→ **EN QUÉ CONSISTE**
Cita los registros que aparecen a continuación línea por línea, sin cambiar nada y sin omitir ninguno.

##### REGISTROS DE LA TAREA

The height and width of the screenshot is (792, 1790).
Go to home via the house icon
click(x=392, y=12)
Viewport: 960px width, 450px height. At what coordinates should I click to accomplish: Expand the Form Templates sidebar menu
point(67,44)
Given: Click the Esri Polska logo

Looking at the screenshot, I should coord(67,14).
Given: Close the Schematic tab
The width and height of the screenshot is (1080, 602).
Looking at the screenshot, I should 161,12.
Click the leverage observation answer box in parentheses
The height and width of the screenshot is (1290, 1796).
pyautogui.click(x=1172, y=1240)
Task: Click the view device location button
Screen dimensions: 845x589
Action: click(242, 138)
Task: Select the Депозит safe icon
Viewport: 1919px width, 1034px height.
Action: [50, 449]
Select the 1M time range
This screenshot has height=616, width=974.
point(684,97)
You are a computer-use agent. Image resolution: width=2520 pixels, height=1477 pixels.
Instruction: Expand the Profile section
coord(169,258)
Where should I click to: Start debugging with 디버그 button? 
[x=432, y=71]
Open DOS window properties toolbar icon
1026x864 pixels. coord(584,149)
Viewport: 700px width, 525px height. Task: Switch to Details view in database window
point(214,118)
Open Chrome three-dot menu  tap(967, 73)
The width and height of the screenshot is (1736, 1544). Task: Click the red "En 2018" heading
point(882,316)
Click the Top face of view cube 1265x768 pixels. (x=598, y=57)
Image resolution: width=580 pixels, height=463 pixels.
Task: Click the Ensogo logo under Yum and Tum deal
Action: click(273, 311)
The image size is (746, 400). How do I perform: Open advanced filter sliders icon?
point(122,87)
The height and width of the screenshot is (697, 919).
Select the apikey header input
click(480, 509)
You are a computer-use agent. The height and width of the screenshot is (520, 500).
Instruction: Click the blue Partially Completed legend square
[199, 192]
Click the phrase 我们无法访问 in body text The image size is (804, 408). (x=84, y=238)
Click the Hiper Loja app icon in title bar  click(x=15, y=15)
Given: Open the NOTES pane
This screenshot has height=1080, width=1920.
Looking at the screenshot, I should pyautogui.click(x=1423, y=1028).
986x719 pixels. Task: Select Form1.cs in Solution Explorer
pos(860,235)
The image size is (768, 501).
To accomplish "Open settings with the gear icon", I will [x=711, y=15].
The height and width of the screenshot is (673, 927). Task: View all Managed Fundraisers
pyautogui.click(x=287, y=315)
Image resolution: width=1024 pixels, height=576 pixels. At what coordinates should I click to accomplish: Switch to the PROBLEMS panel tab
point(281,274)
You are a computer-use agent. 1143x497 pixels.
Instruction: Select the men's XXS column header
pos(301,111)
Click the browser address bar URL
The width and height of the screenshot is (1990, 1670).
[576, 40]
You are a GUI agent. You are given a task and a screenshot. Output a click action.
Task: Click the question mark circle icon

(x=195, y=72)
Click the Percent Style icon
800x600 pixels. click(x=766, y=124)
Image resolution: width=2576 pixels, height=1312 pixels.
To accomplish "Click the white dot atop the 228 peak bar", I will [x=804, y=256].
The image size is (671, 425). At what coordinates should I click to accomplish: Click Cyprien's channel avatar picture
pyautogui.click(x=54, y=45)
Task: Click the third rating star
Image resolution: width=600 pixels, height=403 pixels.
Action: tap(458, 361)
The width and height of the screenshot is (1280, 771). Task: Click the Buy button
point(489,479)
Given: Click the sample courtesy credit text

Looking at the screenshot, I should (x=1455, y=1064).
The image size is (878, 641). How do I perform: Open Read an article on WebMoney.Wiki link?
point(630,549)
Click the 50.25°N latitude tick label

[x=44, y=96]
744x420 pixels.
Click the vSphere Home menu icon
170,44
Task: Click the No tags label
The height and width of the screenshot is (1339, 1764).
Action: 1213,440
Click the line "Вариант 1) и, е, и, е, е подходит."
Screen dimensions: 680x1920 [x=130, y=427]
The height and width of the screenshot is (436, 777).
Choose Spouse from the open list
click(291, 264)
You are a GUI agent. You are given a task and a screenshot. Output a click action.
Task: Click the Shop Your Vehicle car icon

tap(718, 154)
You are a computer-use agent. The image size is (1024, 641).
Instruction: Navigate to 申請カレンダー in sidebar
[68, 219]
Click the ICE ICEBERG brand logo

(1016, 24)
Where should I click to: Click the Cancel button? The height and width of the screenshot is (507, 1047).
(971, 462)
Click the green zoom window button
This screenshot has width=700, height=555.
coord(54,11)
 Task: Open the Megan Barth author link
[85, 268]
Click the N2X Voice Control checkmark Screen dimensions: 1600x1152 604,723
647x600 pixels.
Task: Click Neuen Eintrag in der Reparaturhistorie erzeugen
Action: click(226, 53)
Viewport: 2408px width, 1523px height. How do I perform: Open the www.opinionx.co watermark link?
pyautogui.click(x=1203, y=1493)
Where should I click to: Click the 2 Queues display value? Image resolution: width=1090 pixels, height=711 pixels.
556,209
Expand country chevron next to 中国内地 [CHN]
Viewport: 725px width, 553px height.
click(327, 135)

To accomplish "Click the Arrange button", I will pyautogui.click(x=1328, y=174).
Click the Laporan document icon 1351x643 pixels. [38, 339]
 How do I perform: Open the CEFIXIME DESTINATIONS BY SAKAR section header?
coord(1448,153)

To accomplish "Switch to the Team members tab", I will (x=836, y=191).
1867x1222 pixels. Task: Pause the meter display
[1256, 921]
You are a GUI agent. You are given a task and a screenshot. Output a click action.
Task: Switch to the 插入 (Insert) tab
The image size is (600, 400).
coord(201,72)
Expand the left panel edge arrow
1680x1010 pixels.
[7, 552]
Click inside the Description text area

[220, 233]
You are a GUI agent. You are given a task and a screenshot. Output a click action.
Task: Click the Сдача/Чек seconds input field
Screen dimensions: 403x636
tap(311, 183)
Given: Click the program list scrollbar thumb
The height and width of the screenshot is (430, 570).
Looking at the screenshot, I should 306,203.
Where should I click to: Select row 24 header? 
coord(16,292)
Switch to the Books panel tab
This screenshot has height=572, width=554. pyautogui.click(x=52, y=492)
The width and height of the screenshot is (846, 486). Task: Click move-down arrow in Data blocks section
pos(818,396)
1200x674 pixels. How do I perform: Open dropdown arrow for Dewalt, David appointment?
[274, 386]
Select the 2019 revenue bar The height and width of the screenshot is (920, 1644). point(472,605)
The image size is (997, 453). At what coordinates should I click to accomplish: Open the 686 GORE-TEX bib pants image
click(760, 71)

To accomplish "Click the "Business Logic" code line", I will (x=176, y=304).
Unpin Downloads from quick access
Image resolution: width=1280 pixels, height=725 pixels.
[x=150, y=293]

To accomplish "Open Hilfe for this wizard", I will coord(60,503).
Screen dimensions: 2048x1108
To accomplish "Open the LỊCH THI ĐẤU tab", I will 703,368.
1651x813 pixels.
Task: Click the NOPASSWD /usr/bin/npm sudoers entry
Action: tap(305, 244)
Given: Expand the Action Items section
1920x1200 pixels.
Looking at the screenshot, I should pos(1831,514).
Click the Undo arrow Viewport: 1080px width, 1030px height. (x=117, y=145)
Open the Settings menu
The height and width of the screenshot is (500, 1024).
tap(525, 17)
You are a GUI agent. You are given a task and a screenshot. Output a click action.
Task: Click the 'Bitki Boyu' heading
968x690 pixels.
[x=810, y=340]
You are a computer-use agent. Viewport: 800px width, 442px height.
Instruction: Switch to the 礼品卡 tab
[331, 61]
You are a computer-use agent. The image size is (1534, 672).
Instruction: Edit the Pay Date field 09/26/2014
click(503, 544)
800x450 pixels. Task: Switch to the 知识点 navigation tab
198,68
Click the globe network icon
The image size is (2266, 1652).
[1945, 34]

##########

→ **RESPUESTA DEL EJERCICIO**
The height and width of the screenshot is (792, 1790).
Go to home via the house icon
click(x=392, y=12)
Viewport: 960px width, 450px height. At what coordinates should I click to accomplish: Expand the Form Templates sidebar menu
point(67,44)
Given: Click the Esri Polska logo

Looking at the screenshot, I should coord(67,14).
Given: Close the Schematic tab
The width and height of the screenshot is (1080, 602).
Looking at the screenshot, I should 161,12.
Click the leverage observation answer box in parentheses
The height and width of the screenshot is (1290, 1796).
pyautogui.click(x=1172, y=1240)
Task: Click the view device location button
Screen dimensions: 845x589
Action: click(242, 138)
Task: Select the Депозит safe icon
Viewport: 1919px width, 1034px height.
Action: [50, 449]
Select the 1M time range
This screenshot has height=616, width=974.
point(684,97)
You are a computer-use agent. Image resolution: width=2520 pixels, height=1477 pixels.
Instruction: Expand the Profile section
coord(169,258)
Where should I click to: Start debugging with 디버그 button? 
[x=432, y=71]
Open DOS window properties toolbar icon
1026x864 pixels. coord(584,149)
Viewport: 700px width, 525px height. Task: Switch to Details view in database window
point(214,118)
Open Chrome three-dot menu  tap(967, 73)
The width and height of the screenshot is (1736, 1544). Task: Click the red "En 2018" heading
point(882,316)
Click the Top face of view cube 1265x768 pixels. (x=598, y=57)
Image resolution: width=580 pixels, height=463 pixels.
Task: Click the Ensogo logo under Yum and Tum deal
Action: click(273, 311)
The image size is (746, 400). How do I perform: Open advanced filter sliders icon?
point(122,87)
The height and width of the screenshot is (697, 919).
Select the apikey header input
click(480, 509)
You are a computer-use agent. The height and width of the screenshot is (520, 500).
Instruction: Click the blue Partially Completed legend square
[199, 192]
Click the phrase 我们无法访问 in body text The image size is (804, 408). (x=84, y=238)
Click the Hiper Loja app icon in title bar  click(x=15, y=15)
Given: Open the NOTES pane
This screenshot has height=1080, width=1920.
Looking at the screenshot, I should pyautogui.click(x=1423, y=1028).
986x719 pixels. Task: Select Form1.cs in Solution Explorer
pos(860,235)
The image size is (768, 501).
To accomplish "Open settings with the gear icon", I will [x=711, y=15].
The height and width of the screenshot is (673, 927). Task: View all Managed Fundraisers
pyautogui.click(x=287, y=315)
Image resolution: width=1024 pixels, height=576 pixels. At what coordinates should I click to accomplish: Switch to the PROBLEMS panel tab
point(281,274)
You are a computer-use agent. 1143x497 pixels.
Instruction: Select the men's XXS column header
pos(301,111)
Click the browser address bar URL
The width and height of the screenshot is (1990, 1670).
[576, 40]
You are a GUI agent. You are given a task and a screenshot. Output a click action.
Task: Click the question mark circle icon

(x=195, y=72)
Click the Percent Style icon
800x600 pixels. click(x=766, y=124)
Image resolution: width=2576 pixels, height=1312 pixels.
To accomplish "Click the white dot atop the 228 peak bar", I will [x=804, y=256].
The image size is (671, 425). At what coordinates should I click to accomplish: Click Cyprien's channel avatar picture
pyautogui.click(x=54, y=45)
Task: Click the third rating star
Image resolution: width=600 pixels, height=403 pixels.
Action: tap(458, 361)
The width and height of the screenshot is (1280, 771). Task: Click the Buy button
point(489,479)
Given: Click the sample courtesy credit text

Looking at the screenshot, I should (x=1455, y=1064).
The image size is (878, 641). How do I perform: Open Read an article on WebMoney.Wiki link?
point(630,549)
Click the 50.25°N latitude tick label

[x=44, y=96]
744x420 pixels.
Click the vSphere Home menu icon
170,44
Task: Click the No tags label
The height and width of the screenshot is (1339, 1764).
Action: 1213,440
Click the line "Вариант 1) и, е, и, е, е подходит."
Screen dimensions: 680x1920 [x=130, y=427]
The height and width of the screenshot is (436, 777).
Choose Spouse from the open list
click(291, 264)
You are a GUI agent. You are given a task and a screenshot. Output a click action.
Task: Click the Shop Your Vehicle car icon

tap(718, 154)
You are a computer-use agent. The image size is (1024, 641).
Instruction: Navigate to 申請カレンダー in sidebar
[68, 219]
Click the ICE ICEBERG brand logo

(1016, 24)
Where should I click to: Click the Cancel button? The height and width of the screenshot is (507, 1047).
(971, 462)
Click the green zoom window button
This screenshot has width=700, height=555.
coord(54,11)
 Task: Open the Megan Barth author link
[85, 268]
Click the N2X Voice Control checkmark Screen dimensions: 1600x1152 604,723
647x600 pixels.
Task: Click Neuen Eintrag in der Reparaturhistorie erzeugen
Action: click(226, 53)
Viewport: 2408px width, 1523px height. How do I perform: Open the www.opinionx.co watermark link?
pyautogui.click(x=1203, y=1493)
Where should I click to: Click the 2 Queues display value? Image resolution: width=1090 pixels, height=711 pixels.
556,209
Expand country chevron next to 中国内地 [CHN]
Viewport: 725px width, 553px height.
click(327, 135)

To accomplish "Click the Arrange button", I will pyautogui.click(x=1328, y=174).
Click the Laporan document icon 1351x643 pixels. [38, 339]
 How do I perform: Open the CEFIXIME DESTINATIONS BY SAKAR section header?
coord(1448,153)

To accomplish "Switch to the Team members tab", I will (x=836, y=191).
1867x1222 pixels. Task: Pause the meter display
[1256, 921]
You are a GUI agent. You are given a task and a screenshot. Output a click action.
Task: Switch to the 插入 (Insert) tab
The image size is (600, 400).
coord(201,72)
Expand the left panel edge arrow
1680x1010 pixels.
[7, 552]
Click inside the Description text area

[220, 233]
You are a GUI agent. You are given a task and a screenshot. Output a click action.
Task: Click the Сдача/Чек seconds input field
Screen dimensions: 403x636
tap(311, 183)
Given: Click the program list scrollbar thumb
The height and width of the screenshot is (430, 570).
Looking at the screenshot, I should 306,203.
Where should I click to: Select row 24 header? 
coord(16,292)
Switch to the Books panel tab
This screenshot has height=572, width=554. pyautogui.click(x=52, y=492)
The width and height of the screenshot is (846, 486). Task: Click move-down arrow in Data blocks section
pos(818,396)
1200x674 pixels. How do I perform: Open dropdown arrow for Dewalt, David appointment?
[274, 386]
Select the 2019 revenue bar The height and width of the screenshot is (920, 1644). point(472,605)
The image size is (997, 453). At what coordinates should I click to accomplish: Open the 686 GORE-TEX bib pants image
click(760, 71)

To accomplish "Click the "Business Logic" code line", I will (x=176, y=304).
Unpin Downloads from quick access
Image resolution: width=1280 pixels, height=725 pixels.
[x=150, y=293]

To accomplish "Open Hilfe for this wizard", I will coord(60,503).
Screen dimensions: 2048x1108
To accomplish "Open the LỊCH THI ĐẤU tab", I will 703,368.
1651x813 pixels.
Task: Click the NOPASSWD /usr/bin/npm sudoers entry
Action: tap(305, 244)
Given: Expand the Action Items section
1920x1200 pixels.
Looking at the screenshot, I should pos(1831,514).
Click the Undo arrow Viewport: 1080px width, 1030px height. (x=117, y=145)
Open the Settings menu
The height and width of the screenshot is (500, 1024).
tap(525, 17)
You are a GUI agent. You are given a task and a screenshot. Output a click action.
Task: Click the 'Bitki Boyu' heading
968x690 pixels.
[x=810, y=340]
You are a computer-use agent. Viewport: 800px width, 442px height.
Instruction: Switch to the 礼品卡 tab
[331, 61]
You are a computer-use agent. The image size is (1534, 672).
Instruction: Edit the Pay Date field 09/26/2014
click(503, 544)
800x450 pixels. Task: Switch to the 知识点 navigation tab
198,68
Click the globe network icon
The image size is (2266, 1652).
[1945, 34]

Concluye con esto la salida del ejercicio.